(Bruxelas) – A emblemática legislação sobre produtos livres de desmatamento da União Europeia (UE) deveria exigir que as empresas respeitem os direitos das comunidades tradicionais sobre seus territórios, ou colocará em risco o cumprimento de seus objetivos, afirmaram hoje mais de 191 organizações indígenas, ambientais e de direitos humanos de 62 países em uma carta aberta às autoridades da UE. Os territórios dessas comunidades abrigam muitas das florestas mais bem preservadas do mundo, mas enfrentam a pressão de produtores de soja, pecuaristas, madeireiros e outras indústrias cujos produtos são vendidos nos mercados europeus.
O projeto de regulamento da UE sobre produtos livres de desmatamento propõe restringir as importações de importantes commodities agrícolas – carne bovina, cacau, café, óleo de palma, soja e madeira – cultivadas em terras desmatadas após 2020, mas não impõe restrições a commodities vinculadas a violações de direitos, conforme estipulam as normas internacionais. Globalmente, a agricultura industrial é o principal motor da perda de florestas, e a destruição ambiental está muitas vezes relacionada a abusos de direitos de comunidades dependentes da floresta.
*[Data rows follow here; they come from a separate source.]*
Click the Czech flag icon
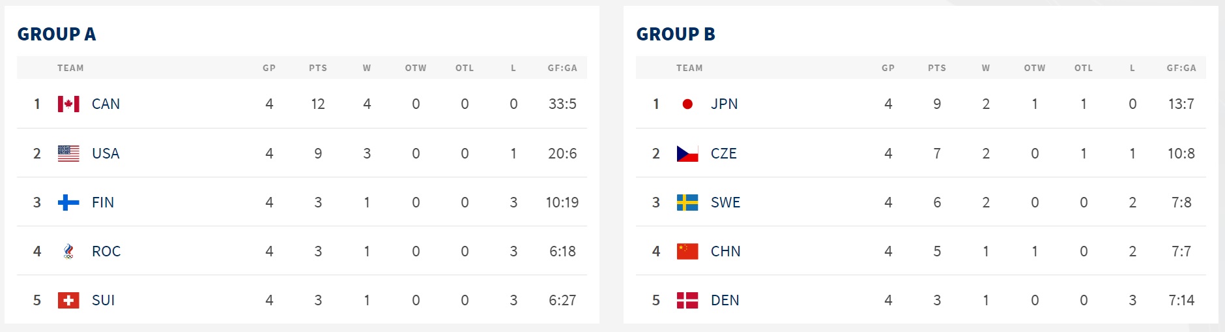The height and width of the screenshot is (332, 1225). tap(687, 153)
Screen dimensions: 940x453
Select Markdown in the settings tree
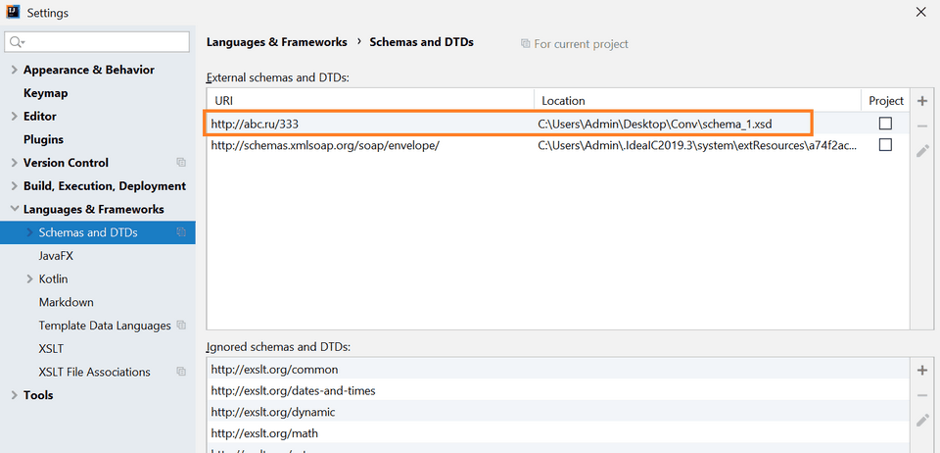(66, 302)
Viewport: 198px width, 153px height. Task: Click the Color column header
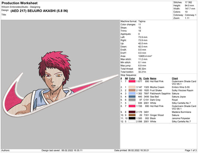(132, 78)
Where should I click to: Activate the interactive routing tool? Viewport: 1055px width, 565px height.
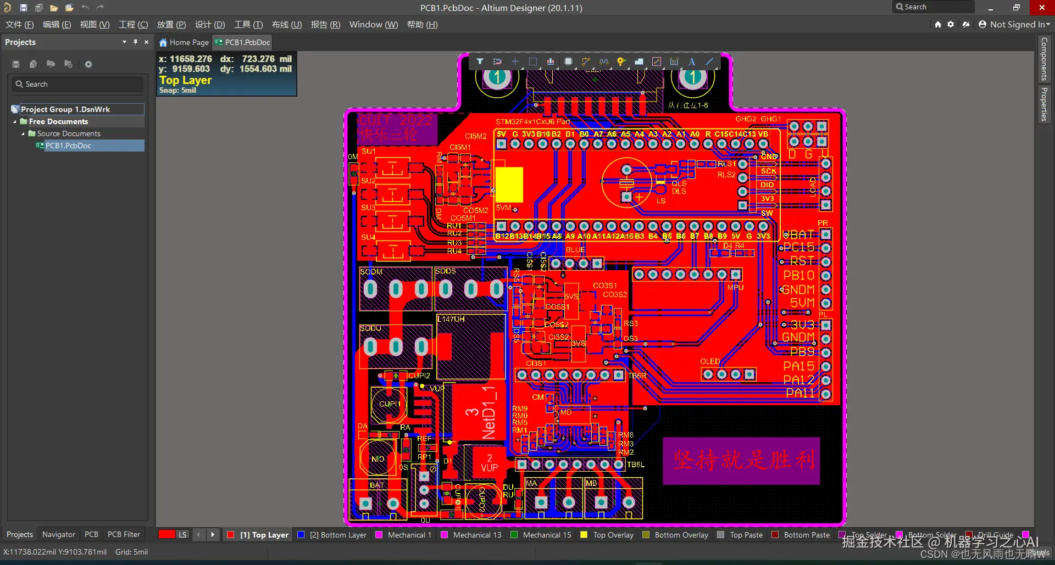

Muitas das empresas mais influentes que impulsionam o desmatamento não adotaram políticas para erradicar esses abusos de suas cadeias produtivas, e a maioria daquelas que estabeleceram políticas não as colocaram em prática.
“A principal falha na proposta da UE é que ela não obriga as empresas a respeitarem as normas internacionais com relação aos nossos direitos territoriais”, disse Puyr Tembé, Coordenadora Executiva da Federação Estadual dos Povos Indígenas do Pará (FEPIPA). “O mundo sabe que a falta de proteção de nossos direitos tem sido um desastre para a Amazônia e exposto os líderes indígenas à violência por parte de fazendeiros, madeireiros e outros invasores”.
Entre os signatários da carta estão 22 organizações indígenas de 33 países, incluindo os principais parceiros comerciais da UE, como Brasil, Indonésia e Malásia, principais produtores de soja, óleo de palma e de borracha para a UE. Os grupos representam centenas de milhares de povos indígenas.
Em toda a Indonésia, os povos indígenas enfrentam imensa pressão de empresas que querem explorar nossas florestas, inclusive para desenvolver culturas destinadas aos consumidores europeus”, disse Rukka Sombolinggi, secretária-geral da Aliança dos Povos Indígenas do Arquipélago (AMAN) na Indonésia. “A revisão do papel da UE no impulsionamento do desmatamento global vem em boa hora, mas a UE também deve se preocupar em garantir que não esteja fomentando o deslocamento de povos indígenas de suas terras”.
Nos próximos meses, o Parlamento Europeu e os estados membros da UE irão revisar e votar o regulamento sobre produtos livres de desmatamento. As organizações instam os Estados membros da UE para que o regulamento em questão exija que as empresas respeitem os direitos de posse das comunidades. Como parte dessa obrigação, as empresas também devem identificar e abordar os riscos que suas operações ou as de seus fornecedores podem representar para os defensores de florestas.
“A responsabilidade da Europa pela perda da posse de povos indígenas e comunidades locais de suas terras remonta a séculos, e os sistemas legais pós-coloniais nunca reconheceram plenamente seus direitos à terra.” disse Julia Christian, mobilizadora na organização que atua na defesa de florestas e direitos, Fern. “A UE deve garantir que o regulamento proposto proteja esses direitos aderindo aos padrões internacionais.”
Diversos estudos mostram que os povos indígenas e as comunidades locais são os melhores protetores da natureza. Povos indígenas administram metade das grandes florestas do mundo, que armazenam mais carbono e têm as menores taxas de desmatamento e degradação em comparação com outras áreas. No entanto, em todo o mundo, povos indígenas e comunidades locais com direitos consuetudinários de posse são desapropriados ou têm os direitos sobre suas terras negados, e são atacados, ameaçados e mortos por defenderem seus territórios, muitas vezes de atividades comerciais.
“A UE finalmente reconheceu que apenas uma legislação vinculante pode transformar as cadeias de produção de modo a erradicar o desmatamento, mas está diminuindo a eficácia da lei proposta ao não reconhecer os melhores protetores das florestas”, disse Luciana Téllez, pesquisadora de meio ambiente na Human Rights Watch. “Para garantir que os mercados da UE não sejam mais cúmplices na perda da posse dos povos indígenas sob suas terras, o regulamento deve exigir que as empresas respeitem seus direitos de acordo com as normas internacionais.”